Non è questione di centri di detenzione, è questione di impunità generale e libero sfruttamento.

È questione di arrestare trafficanti e criminali in Tripolitania, cosa che stava facendo l’LNA e non piuttosto incorporare quei criminali nelle istituzioni di Tripoli come fatto negli ultimi anni (e come continua a fare il ministro degli Interni di Tripoli Fathi Bashagha, come nel caso recente del criminale vicino all’Isis Mohamed Salem Bahron promosso a capo della sezione investigativa sui traffici criminali) pensando poi che quei criminali arrestino i loro complici.

Ma negli ultimi mesi il governo italiano si è spinto persino oltre.

In seguito alla chiusura dei pozzi libici, riaperti solo di recente in seguito a un accordo tra le parti che però al momento esclude i Turchi, la Turchia si è trovata nella condizione di non poter pagare i costi di questa campagna militare.

In poche parole, qualora la Turchia non dovesse riuscire a mettere presto le mani sul petrolio libico si troverebbe senza coperture per pagare lo stipendio ai 20 mila mercenari e per coprire tutti i costi relativi al trasporto e all’impiego di armamenti pesanti dalla Turchia alla Libia, armamenti transitati sotto il naso della missione IRINI e con la comprensibile compiacenza dell’Europa.

Non è un caso che gli accordi scaturiti dall’incontro dei cosiddetti “5+5” a metà ottobre a Ginevra siano stati respinti dalla Turchia e dalle milizie del GNA (Governo di Accordo Nazionale), creando forse sorpresa a livello internazionale ma di fatto ribadendo una situazione fin troppo evidente: la Turchia ha venduto la pelle dell’orso prima di averlo ucciso e ora ha disperato bisogno del petrolio libico per ripagarsi i costi di guerra e non accetterà compromessi.

 

L’ITALIA FINANZIA LA GUERRA TURCA IN LIBIA

Per quale motivo nelle 2 settimane a cavallo tra fine giugno e inizio luglio il ministro Di Maio e l’AD dell’Eni De Scalzi sono corsi a Tripoli per aggiornare accordi che erano stati già rinnovati lo scorso febbraio?

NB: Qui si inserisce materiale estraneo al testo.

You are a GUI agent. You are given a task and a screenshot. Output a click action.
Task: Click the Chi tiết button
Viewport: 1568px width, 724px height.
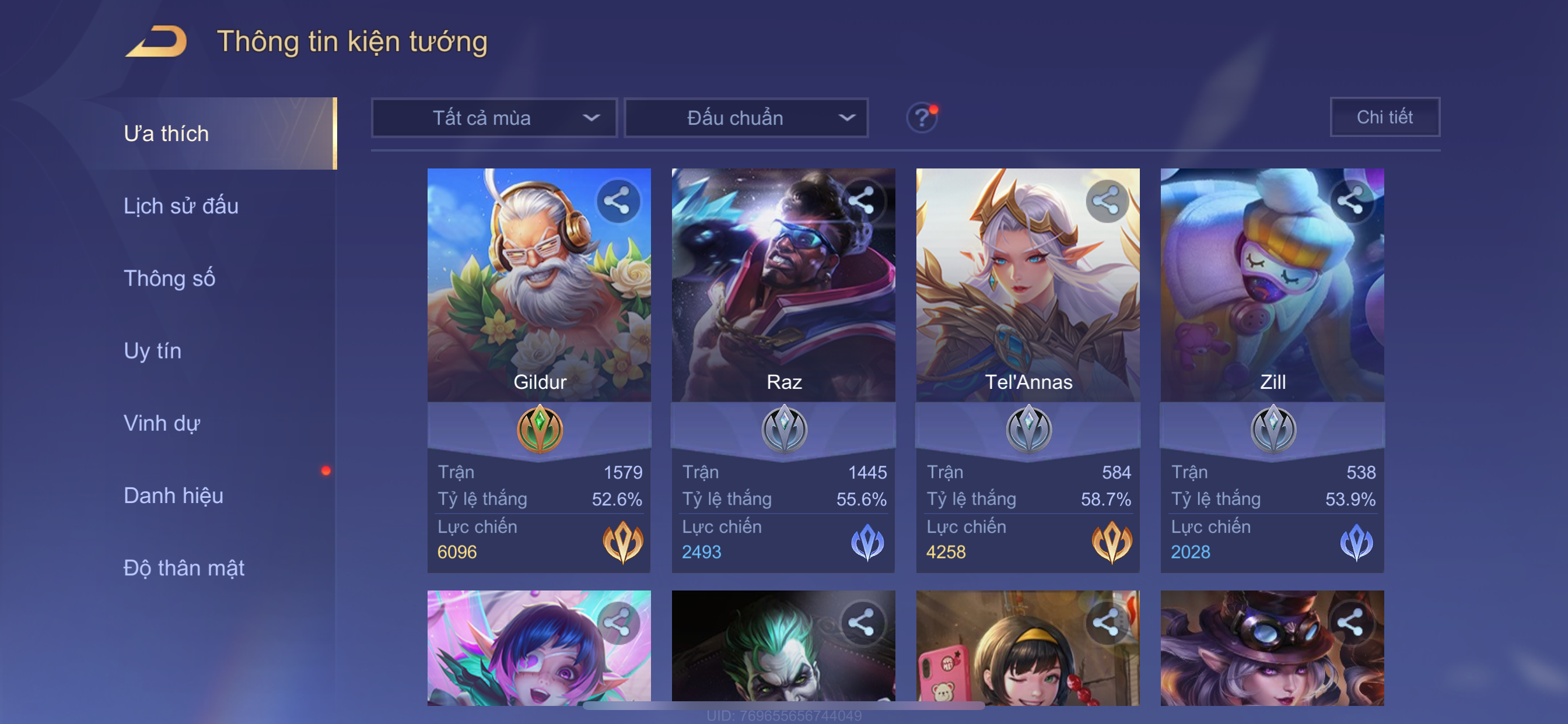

Se è vero che gli accordi tra Italia e Libia non hanno nulla a che vedere con i migranti ma sono una tangente alle milizie per assicurarsi una fetta del petrolio libico trafugato (40% il totale del petrolio libico sottratto dalle milizie e venduto illegalmente), e se è vero che questi stessi accordi, che hanno validità di un anno, erano già stati rinnovati lo scorso febbraio, allora cosa ci impedisce di credere che questa improvvisa necessità di ritoccare tali accordi non rappresenti un anticipo per finanziare la campagna militare turca, che necessita disperatamente di liquidità?

Servono le prove, ci dicono. Già, perché il governo italiano sull’assegno al governo di Tripoli potrebbe mai scrivere “causale: anticipo per la guerra turca”.

Ci basta osservare le frasi e i comportamenti dei vari attori in gioco per capirne i desideri nascosti, gli auspici, la sete di petrolio.

E noi Italiani lo sappiamo bene. L’epidemia Covid porterà una crisi economica senza precedenti nel Paese e abbiamo maledettamente bisogno di petrolio libico trafugato e sotto costo.

Il petrolio libico deve rimanere a disposizione dei paesi Nato: Turchia, Italia, Germania, Stati Uniti.

Se l’Esercito Nazionale Libico di Haftar, per altro sostenuto dalla popolazione e dalla gran parte della Lega araba, prendesse Tripoli, il petrolio libico finirebbe magari sotto influenza russa e a disposizione dei paesi arabi, ma soprattutto verrebbe venduto a prezzi di mercato e non trafugato sotto banco.

Invece si parla di migranti, quando nelle zone liberate da Haftar i migranti ci dicono che le condizioni sono nettamente migliorate e la tortura e la schiavitù sono perseguite.